**Source extract**
——————————

The await call_next() inside middleware means delegation to the next middleware. Code before call_next() runs on the request path, code after runs on the response path. This is exactly the same mechanism as Express.js's next() or ASP.NET Core's await next(context). If you don't call call_next(), the chain is short-circuited and the agent core is never reached.

.NET Middleware Implementation

In .NET, the Builder pattern adds middleware to existing agents. AsBuilder() creates a copy of the existing agent, Use() chains middlewares, and Build() produces a new agent. The original agent is left unchanged.

var middlewareAgent = originalAgent
    .AsBuilder()
        .Use(runFunc: async (messages, session, options, innerAgent, ct) =>
        {
            Console.WriteLine($"Input: {messages.Count()} messages");
            var response = await innerAgent.RunAsync(messages, session, options, ct);
            Console.WriteLine($"Output: {response.Messages.Count} messages");
            return response;
        })
        .Use(async (agent, context, next, ct) =>
        {
            Console.WriteLine($"Function: {context.Function.Name}");
            return await next(context, ct);
        })

——————————

**Given records**
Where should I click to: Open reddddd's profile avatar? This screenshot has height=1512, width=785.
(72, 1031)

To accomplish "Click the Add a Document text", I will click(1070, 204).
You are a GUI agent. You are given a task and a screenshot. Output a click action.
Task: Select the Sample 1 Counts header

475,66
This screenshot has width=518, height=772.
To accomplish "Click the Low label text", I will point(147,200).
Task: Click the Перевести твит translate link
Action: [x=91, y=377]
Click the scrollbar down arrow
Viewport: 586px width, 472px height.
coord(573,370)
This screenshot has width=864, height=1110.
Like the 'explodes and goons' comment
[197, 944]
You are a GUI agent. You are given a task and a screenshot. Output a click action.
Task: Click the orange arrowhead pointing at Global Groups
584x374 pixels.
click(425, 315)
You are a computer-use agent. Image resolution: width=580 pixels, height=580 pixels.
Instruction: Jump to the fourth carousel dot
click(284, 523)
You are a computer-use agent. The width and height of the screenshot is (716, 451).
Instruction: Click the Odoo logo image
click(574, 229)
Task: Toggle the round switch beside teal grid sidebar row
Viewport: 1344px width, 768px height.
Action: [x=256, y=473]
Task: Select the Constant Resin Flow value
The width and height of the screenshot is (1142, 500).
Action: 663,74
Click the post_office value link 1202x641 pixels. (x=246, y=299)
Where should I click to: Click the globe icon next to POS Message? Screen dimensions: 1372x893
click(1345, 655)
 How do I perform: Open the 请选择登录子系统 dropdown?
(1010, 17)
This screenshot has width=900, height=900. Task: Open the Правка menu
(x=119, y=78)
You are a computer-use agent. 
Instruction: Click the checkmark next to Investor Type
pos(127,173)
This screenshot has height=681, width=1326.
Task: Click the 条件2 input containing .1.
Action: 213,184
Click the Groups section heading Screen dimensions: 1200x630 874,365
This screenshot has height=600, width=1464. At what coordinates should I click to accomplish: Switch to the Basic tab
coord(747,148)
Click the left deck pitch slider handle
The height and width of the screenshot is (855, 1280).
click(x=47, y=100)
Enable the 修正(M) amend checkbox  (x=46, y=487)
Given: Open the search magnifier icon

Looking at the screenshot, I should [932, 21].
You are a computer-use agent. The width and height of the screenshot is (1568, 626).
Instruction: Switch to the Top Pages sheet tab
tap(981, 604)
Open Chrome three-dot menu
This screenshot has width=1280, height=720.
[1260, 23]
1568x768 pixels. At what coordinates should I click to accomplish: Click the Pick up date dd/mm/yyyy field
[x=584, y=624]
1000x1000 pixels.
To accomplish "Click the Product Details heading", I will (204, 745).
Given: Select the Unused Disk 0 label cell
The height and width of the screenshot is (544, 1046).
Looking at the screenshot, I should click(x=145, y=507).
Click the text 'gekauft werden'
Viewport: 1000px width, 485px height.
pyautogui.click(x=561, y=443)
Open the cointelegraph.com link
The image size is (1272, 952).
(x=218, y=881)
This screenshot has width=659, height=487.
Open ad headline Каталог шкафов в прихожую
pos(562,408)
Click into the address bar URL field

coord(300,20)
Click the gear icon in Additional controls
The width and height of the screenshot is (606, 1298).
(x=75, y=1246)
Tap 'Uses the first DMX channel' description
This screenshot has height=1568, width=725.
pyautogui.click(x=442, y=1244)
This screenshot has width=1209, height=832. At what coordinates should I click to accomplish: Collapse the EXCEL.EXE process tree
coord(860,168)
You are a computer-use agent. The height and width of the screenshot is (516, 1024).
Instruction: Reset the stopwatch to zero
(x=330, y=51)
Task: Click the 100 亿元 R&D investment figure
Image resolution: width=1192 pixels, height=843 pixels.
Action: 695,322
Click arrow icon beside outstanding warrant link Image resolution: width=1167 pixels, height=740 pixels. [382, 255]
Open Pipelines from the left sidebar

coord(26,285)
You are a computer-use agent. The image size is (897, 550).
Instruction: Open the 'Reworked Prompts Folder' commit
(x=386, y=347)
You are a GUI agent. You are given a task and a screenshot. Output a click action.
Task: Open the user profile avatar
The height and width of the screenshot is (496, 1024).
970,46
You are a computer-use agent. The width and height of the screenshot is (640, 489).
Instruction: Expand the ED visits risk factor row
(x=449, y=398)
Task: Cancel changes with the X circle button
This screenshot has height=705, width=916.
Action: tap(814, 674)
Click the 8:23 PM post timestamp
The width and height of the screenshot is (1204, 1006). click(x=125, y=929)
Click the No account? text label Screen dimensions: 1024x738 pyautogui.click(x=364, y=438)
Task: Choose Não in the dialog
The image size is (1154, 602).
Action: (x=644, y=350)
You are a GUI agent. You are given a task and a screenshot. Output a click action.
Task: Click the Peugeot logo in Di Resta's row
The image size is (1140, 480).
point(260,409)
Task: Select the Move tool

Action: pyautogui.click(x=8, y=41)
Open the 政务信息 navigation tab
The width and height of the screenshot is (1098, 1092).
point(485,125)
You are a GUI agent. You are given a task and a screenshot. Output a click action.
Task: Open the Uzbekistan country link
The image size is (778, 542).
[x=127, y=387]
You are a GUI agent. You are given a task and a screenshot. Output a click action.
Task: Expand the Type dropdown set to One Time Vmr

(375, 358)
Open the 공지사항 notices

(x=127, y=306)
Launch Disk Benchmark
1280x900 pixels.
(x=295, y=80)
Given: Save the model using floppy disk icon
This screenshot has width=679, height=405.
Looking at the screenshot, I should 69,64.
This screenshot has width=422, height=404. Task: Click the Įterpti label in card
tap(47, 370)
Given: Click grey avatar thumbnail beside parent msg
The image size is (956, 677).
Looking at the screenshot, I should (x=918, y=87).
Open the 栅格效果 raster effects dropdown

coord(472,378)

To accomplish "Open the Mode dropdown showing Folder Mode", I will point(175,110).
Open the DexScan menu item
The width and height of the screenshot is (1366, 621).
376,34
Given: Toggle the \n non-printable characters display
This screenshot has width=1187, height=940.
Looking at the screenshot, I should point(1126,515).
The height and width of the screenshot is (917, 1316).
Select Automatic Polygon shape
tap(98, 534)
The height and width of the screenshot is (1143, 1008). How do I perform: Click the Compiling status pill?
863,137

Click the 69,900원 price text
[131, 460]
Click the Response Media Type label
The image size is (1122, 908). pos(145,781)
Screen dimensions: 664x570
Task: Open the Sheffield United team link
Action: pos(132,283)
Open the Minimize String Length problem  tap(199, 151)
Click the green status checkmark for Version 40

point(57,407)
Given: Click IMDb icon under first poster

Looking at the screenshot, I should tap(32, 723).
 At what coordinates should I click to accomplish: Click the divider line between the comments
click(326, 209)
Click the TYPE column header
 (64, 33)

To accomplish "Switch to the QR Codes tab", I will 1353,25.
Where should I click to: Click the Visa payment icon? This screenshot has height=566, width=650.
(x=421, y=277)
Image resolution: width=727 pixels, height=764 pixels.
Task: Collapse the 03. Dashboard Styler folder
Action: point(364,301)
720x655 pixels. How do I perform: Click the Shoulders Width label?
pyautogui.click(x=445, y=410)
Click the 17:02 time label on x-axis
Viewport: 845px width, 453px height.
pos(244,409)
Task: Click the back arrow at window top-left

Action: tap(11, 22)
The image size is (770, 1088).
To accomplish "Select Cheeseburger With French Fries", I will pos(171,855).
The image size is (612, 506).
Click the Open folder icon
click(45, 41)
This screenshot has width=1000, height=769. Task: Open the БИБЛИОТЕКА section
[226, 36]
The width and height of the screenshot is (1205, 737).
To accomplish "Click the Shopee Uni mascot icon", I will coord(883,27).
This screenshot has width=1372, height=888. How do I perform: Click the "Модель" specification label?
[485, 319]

——————————

**Tasks and exercises**
(1) Transcribe part of the middleware excerpt word for word, beginning at the words "The await call_next()" and stopping after the words "is never reached.".
(2) Write the next part of the middleware excerpt, picking up after its last line.
The records come from a separate source.

**Responses to the tasks**
(1)
The await call_next() inside middleware means delegation to the next middleware. Code before call_next() runs on the request path, code after runs on the response path. This is exactly the same mechanism as Express.js's next() or ASP.NET Core's await next(context). If you don't call call_next(), the chain is short-circuited and the agent core is never reached.

(2)
    .Build();

Middleware Internals

Middleware chain execution is managed by AgentMiddlewareLayer. When multiple middlewares are registered, they are chained in a call-stack fashion — each middleware calls next to delegate to the next middleware (ultimately the agent core).

Throwing a MiddlewareTermination exception can short-circuit the chain and return an early response. For example, if input validation finds a problem, you can return an error response immediately without calling the LLM.

Sessions and Context Providers

So far we've covered the agent's execution flow, tools, and middleware. These all operate within the scope of a single request-response cycle. But real applications involve multi-turn conversations with users — the agent needs to "remember what was discussed" and respond in the context of the ongoing dialogue.

LLM APIs are fundamentally stateless. Each call is independent — the model doesn't remember "what was said last time." But real-world interactions require multi-turn conversations. In Agent Framework, AgentSession and ContextProvider bridge this gap.

AgentSession

AgentSession is the container that holds an agent's conversation state:

session = agent.create_session()
 
# First call
response1 = await agent.run("I live in Tokyo.", session=session)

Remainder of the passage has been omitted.